Specializes in ER, NICU, NSY and some other stuff.

With the average for nonurgent cases being greater than 24 hours in many places, nine hours seems about normal.

THe system is overwhelmed by many people who use the ER (EMERGENCY room)

as their primary health care.

ER staff can only do what they can do. I know I cannot make available beds, or dispositions magically appear. I also cannot control urgent patients coming in through the ambulance doors, nor can I control people checking in for NONURGENT, NONEMERGENT reasons.

I also noted in the article that the man drove into the hospital at 6:30 pm. If he had been there for 9 hours then that means he arrived mid morning. Do you wonder if he tried to contact a PCP?

Did anyone else notice that the article first says he crashed a Chevrolet pickup, then later it says he got into his Nissan and drove it into the wall? ;)

Specializes in Emergency & Trauma/Adult ICU.
Does anyone here have an issue with the fact he waited for NINE HOURS!

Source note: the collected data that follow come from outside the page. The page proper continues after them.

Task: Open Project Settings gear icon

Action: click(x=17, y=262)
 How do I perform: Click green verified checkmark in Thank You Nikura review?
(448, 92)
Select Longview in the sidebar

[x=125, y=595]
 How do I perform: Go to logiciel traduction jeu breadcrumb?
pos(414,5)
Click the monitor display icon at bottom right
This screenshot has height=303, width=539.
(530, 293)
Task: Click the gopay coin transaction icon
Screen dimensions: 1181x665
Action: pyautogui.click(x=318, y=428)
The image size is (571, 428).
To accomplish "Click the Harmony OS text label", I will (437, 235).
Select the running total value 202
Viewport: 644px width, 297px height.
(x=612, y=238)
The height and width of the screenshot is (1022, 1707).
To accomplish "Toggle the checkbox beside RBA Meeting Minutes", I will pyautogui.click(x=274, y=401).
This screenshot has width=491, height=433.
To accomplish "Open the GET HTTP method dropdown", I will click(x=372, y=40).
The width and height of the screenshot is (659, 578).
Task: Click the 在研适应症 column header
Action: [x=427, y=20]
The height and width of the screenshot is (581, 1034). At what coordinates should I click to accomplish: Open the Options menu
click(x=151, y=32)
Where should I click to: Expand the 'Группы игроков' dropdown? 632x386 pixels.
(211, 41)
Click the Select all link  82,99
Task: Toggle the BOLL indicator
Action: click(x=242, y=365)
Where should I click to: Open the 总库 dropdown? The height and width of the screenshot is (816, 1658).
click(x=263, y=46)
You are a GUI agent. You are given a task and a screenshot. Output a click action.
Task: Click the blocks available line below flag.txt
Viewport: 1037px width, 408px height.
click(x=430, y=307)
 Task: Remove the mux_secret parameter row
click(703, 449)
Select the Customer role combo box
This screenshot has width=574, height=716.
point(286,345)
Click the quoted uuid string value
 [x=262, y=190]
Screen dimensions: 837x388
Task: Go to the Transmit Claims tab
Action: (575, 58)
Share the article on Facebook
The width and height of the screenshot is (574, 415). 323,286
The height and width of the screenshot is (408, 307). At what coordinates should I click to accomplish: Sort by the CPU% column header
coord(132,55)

To me...that would drive you crazy...especially if you were in pain.

As another poster pointed out, this is not an uncommon wait time in many ERs. ER triage unfortunately depends not only on what your chief complaint is, but the chief complaints of the other x number of patients already in the ER and coming through the doors.

Also, remember the fact of emergency treatment that few patients seem to understand ... you really don't want to be the one we're jumping on immediately, because that means something bad is probably happening to you. A wait time of 9 hours? Let me tell you what this means realistically -- it means you really should have called your PCP.

Specializes in ER.

OP, I'm going to be blunt. I'm offended at the flip title you gave your thread. What would I do to "get ahead" in line at the ER? Nothing - ER visits are for life-threatening emergencies or after-hours injuries which require medical attention to prevent further complications. Period. ER triage is not a game to be played.

Speak for yourself, I accept pizza or Tim Horton's coffeee and domuts.:balloons:

Specializes in ER, NICU, NSY and some other stuff.
Speak for yourself, I accept pizza or Tim Horton's coffeee and domuts.:balloons:

Or STarbucks works too...:lol2:

Specializes in ER, NICU, NSY and some other stuff.
Speak for yourself, I accept pizza or Tim Horton's coffeee and domuts.:balloons:

Or STarbucks works too...:lol2:

Or of course if you are "a close personal friend of the CEO or ER doc....":uhoh3:

Specializes in ED, ICU, PACU.

Let's see---chronic back pain from seizure disorder.

75% chance that he's a frequent flyer, drug seeker.

25% chance that he has uncontrolled seizures which really does create a back problem---but, then, he wouldn't be driving if he had uncontolled seizures.

Drug seekers are manipulative, self centered and highly impatient---I think taking your truck into a wall, with your mother along for the ride because you are made to wait 9 hours (but then again, manipulators do tend to embelish things a tad bit) does qualify the 3 conditions.

I think, if it were me, I would have hauled his sorry a** out of the truck and put him back into the waiting room for another 9 hours, while immediately taking mamma into the ED-would have loved to see what he would have done then. I have limited sympathy for someone who purposely endangers another-in my eyes, he committed elder abuse & should be prosecuted for it. Hey, won't the jail provide him with unlimited medical care for his condition(s).

But, still think he waited 9 hours for a reason; &, all of us who work in the ED know a few of his type & make them wait for the 'real' emergencies to be cared for.

Specializes in ER.
or of course if you are "a close personal friend of the ceo or er doc....":uhoh3:

then you get the business end of the biggest and best iv catheter we can find. especially if you remind me about your friendship more than once.